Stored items
__________

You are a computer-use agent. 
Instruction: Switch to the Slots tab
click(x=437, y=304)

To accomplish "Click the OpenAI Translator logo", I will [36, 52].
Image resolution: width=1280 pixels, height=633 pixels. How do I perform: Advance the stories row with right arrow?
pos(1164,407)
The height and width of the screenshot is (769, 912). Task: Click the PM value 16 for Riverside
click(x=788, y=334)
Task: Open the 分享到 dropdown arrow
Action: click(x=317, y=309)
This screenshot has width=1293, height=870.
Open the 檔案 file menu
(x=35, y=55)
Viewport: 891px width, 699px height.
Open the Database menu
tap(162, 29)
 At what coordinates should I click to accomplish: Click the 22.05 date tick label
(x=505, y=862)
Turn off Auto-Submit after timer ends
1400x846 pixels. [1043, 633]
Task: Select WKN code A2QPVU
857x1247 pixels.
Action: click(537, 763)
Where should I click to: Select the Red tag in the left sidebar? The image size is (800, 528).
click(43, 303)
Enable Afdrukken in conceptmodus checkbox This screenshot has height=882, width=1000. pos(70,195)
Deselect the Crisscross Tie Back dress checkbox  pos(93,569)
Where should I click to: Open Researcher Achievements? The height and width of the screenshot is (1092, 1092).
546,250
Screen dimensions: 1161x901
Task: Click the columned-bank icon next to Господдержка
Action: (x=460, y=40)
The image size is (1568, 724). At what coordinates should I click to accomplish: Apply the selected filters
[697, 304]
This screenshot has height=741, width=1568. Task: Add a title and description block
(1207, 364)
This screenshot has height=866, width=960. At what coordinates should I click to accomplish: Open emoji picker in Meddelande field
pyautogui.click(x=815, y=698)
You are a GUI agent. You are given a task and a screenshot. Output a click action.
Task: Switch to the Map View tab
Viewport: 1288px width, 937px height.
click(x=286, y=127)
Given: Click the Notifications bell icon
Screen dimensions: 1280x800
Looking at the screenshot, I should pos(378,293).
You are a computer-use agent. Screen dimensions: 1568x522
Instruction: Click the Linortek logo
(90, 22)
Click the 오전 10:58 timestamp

__________

WHAT TO DO>
Your answer must be the line containing "Screen dimensions: 1280x800" and every line after it through the end of the records above, reproduced exactly and alone.

RESPONSE>
Screen dimensions: 1280x800
Looking at the screenshot, I should pos(378,293).
You are a computer-use agent. Screen dimensions: 1568x522
Instruction: Click the Linortek logo
(90, 22)
Click the 오전 10:58 timestamp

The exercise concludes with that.